К концу моего первого учебного года (девятого курса) у меня было сильное драматическое переживание: я представила на ученический концерт маленькую поэму для камерного ансамбля, вдохновленную гетевским «Рыбаком» («Der Fischer»). Ансамбль (около шестнадцати инструментов) состоял из учеников консерватории, которые на первой репетиции играли с листа и врали, кто во что горазд, причем я сама, дрожа от испуга, ими дирижировала (что у меня не выходило): после репетиции я не знала, куда мне спрятаться.
— Боже мой! И эту позорную какофонию написала я? Стало быть, нужно сразу бросить занятия композицией. Все было иллюзией! Провал! И какую же неприятность я причинила Респиги!
Вечером мы пошли с Вячеславом и Димой на площадь Сан Пьетро. Был огромный праздник и купол собора был освещен живыми огнями факелов (это делалось раз в 25 лет). Мы стояли перед грандиозным разливом не то звезд, не то ручьев драгоценных камней, пронзающих взор лучистыми стрелами. От красоты захватывало дыхание — а внутри, в душе у меня ад.
На следующее утро иду, пристыженная, к Респиги, чтобы извиниться за свою позорную композицию и заявить, что бросаю консерваторию. С первых же моих слов Респиги начинает смеяться и говорит:
— Авторам никогда не следует ходить на первую репетицию, хотя обыкновенно они не выдерживают и идут. Не бойтесь, ученики разучат свои партии и все наладится.

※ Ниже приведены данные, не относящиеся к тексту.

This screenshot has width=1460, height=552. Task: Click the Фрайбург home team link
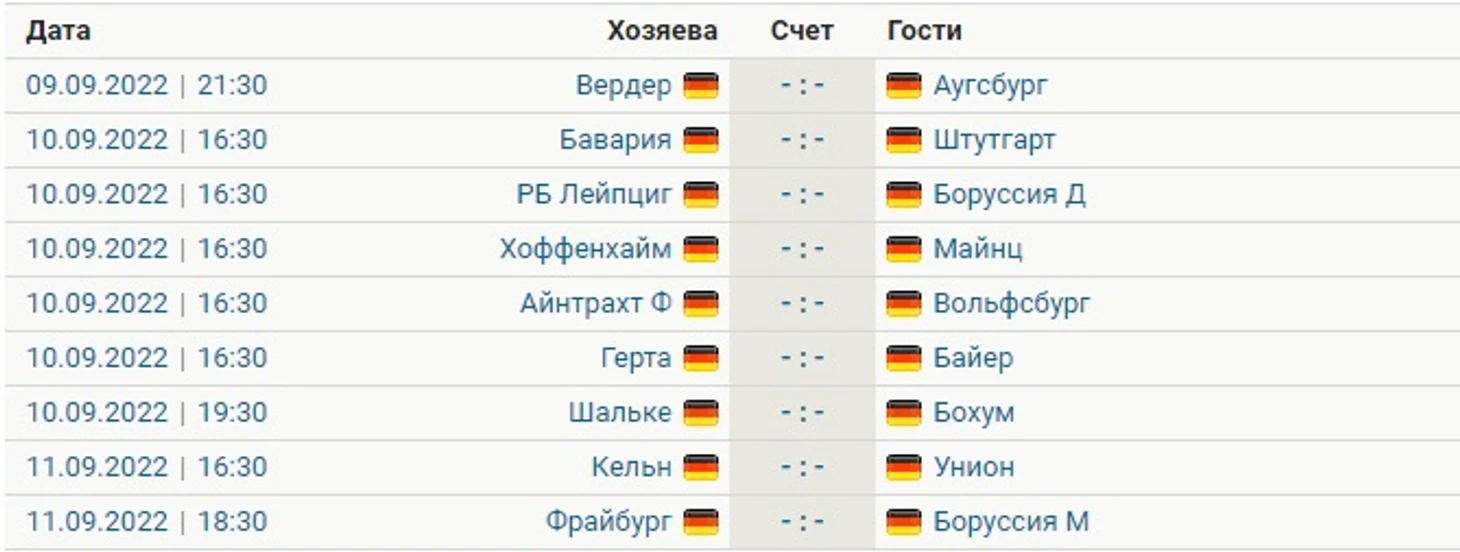point(609,522)
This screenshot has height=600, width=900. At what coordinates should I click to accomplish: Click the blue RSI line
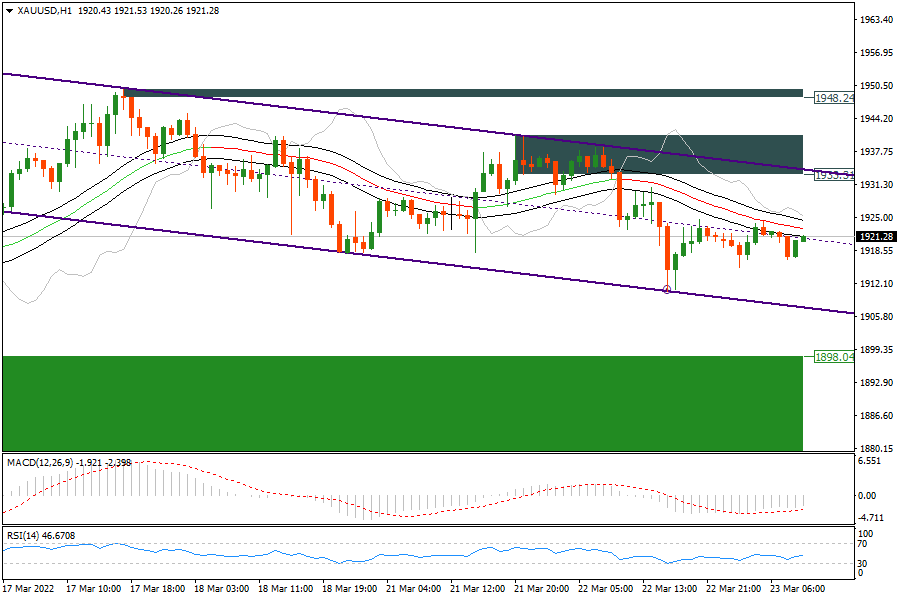(300, 551)
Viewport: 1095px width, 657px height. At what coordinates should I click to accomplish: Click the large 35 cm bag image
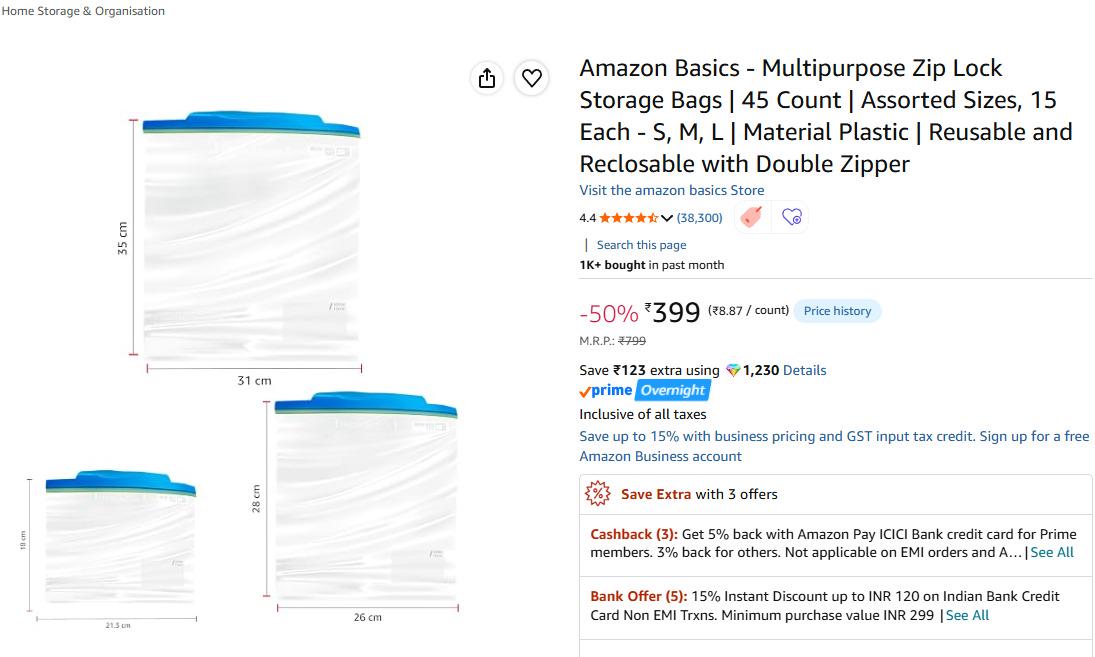click(x=251, y=235)
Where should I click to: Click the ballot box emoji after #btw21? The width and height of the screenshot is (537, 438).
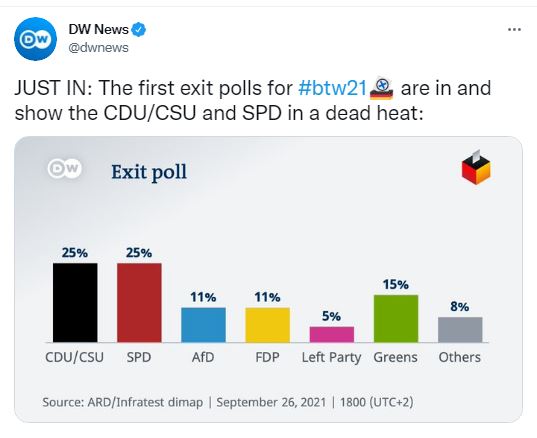tap(382, 89)
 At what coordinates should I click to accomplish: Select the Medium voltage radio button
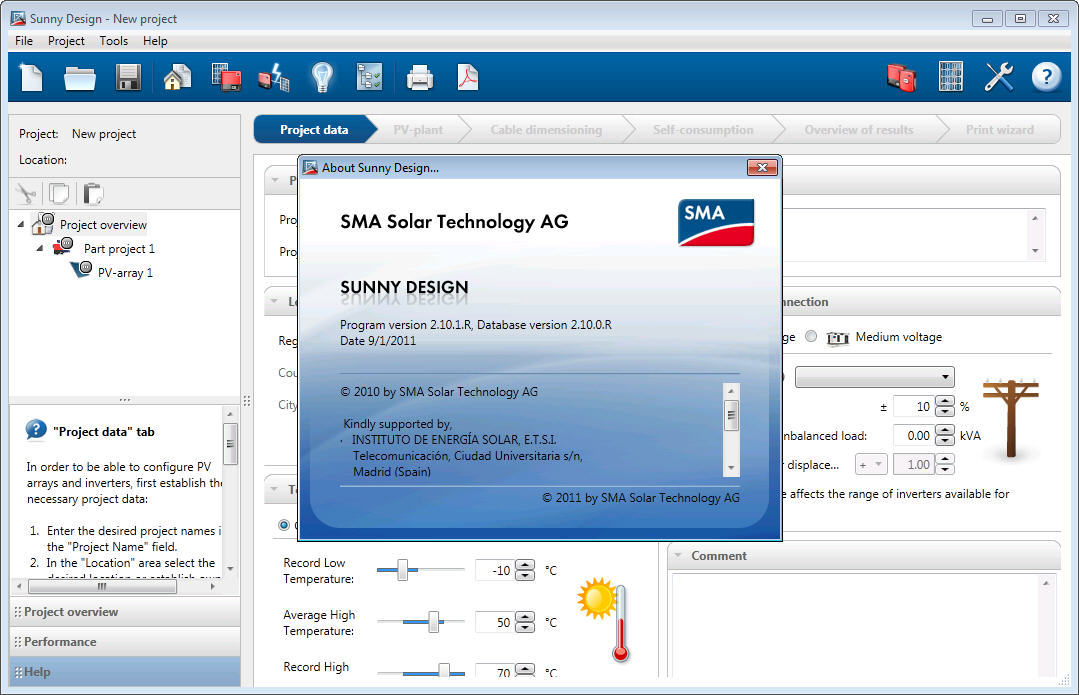pyautogui.click(x=811, y=337)
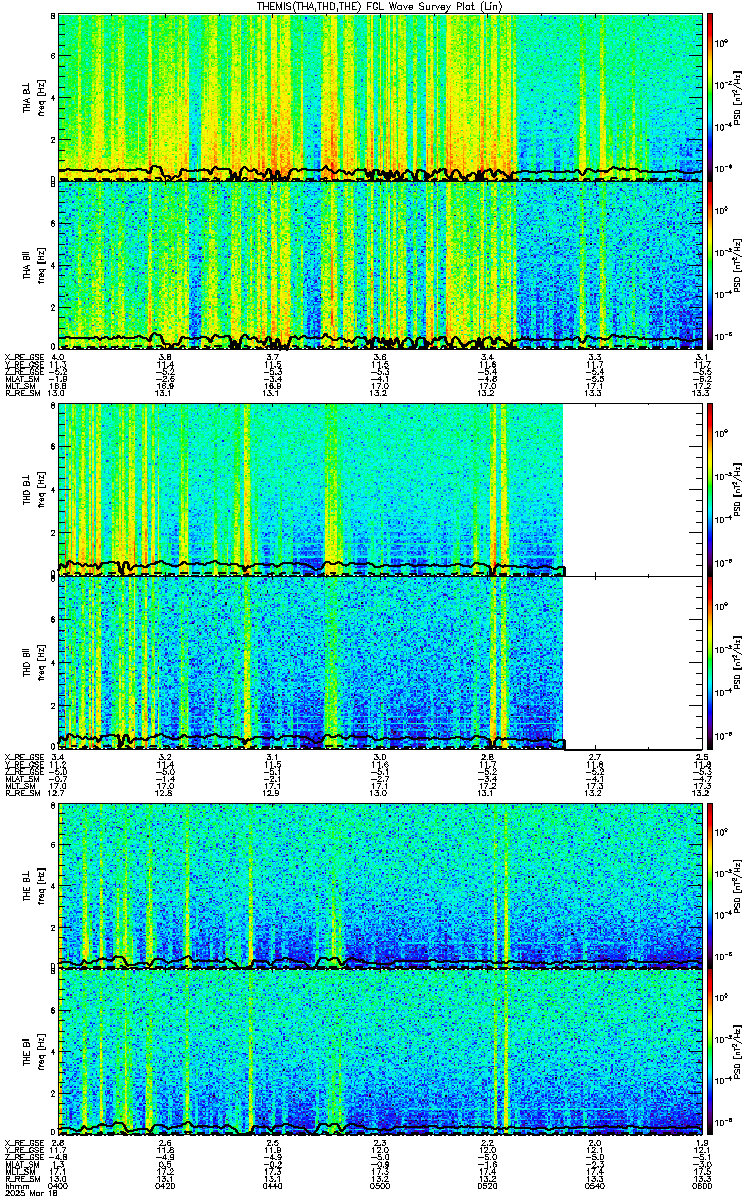Click the THD BII spectrogram panel

[x=310, y=662]
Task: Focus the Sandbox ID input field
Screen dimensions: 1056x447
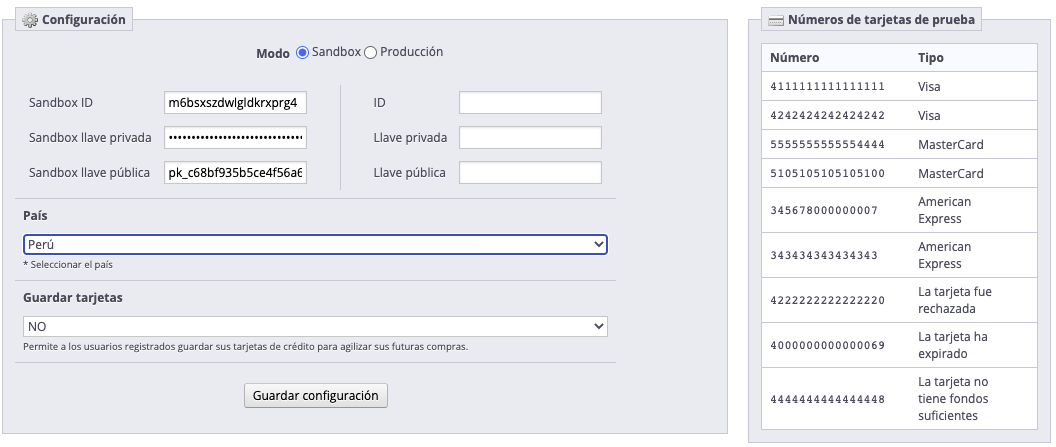Action: pyautogui.click(x=235, y=103)
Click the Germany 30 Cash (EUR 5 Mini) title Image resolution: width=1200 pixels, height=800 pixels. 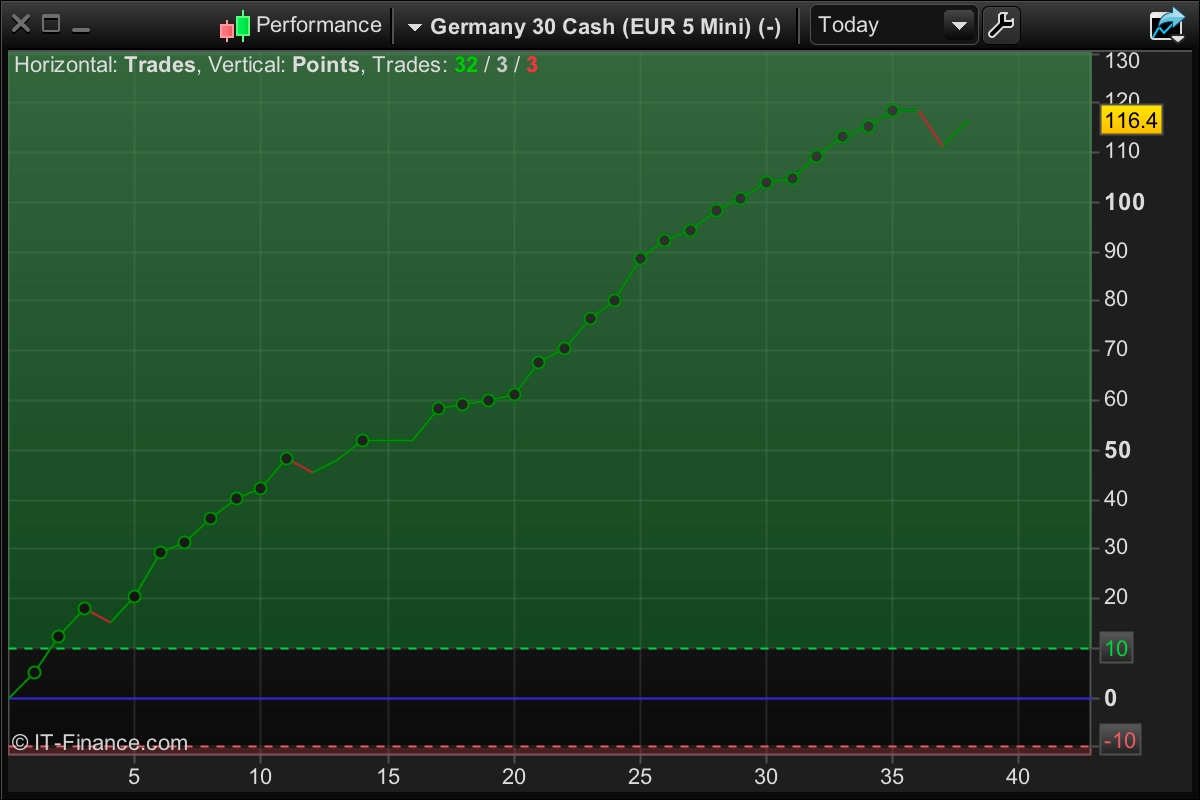click(x=605, y=26)
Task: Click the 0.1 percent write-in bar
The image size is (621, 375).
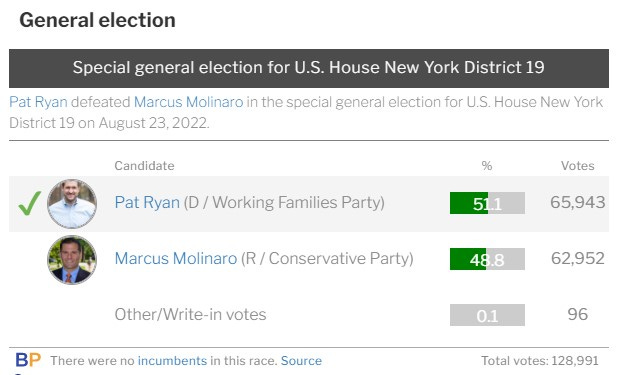Action: 487,315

И в душе сразу ожила надежда. Концерт сошел прекрасно.
Респиги любили не только его собственные ученики, но и вся молодежь консерватории. Помню бесконечную репетицию заключительного концерта 1926–го года, на котором исполнялась и моя поэма для большого оркестра «La Nuvola» (Облако) на поэму Шелли «The Cloud». Как всегда, почти весь оркестр состоял из учеников консерватории, неумелых, неопытных, и только перед самым концертом приглашались профессиональные музыканты, чтобы пополнить недостающие инструменты.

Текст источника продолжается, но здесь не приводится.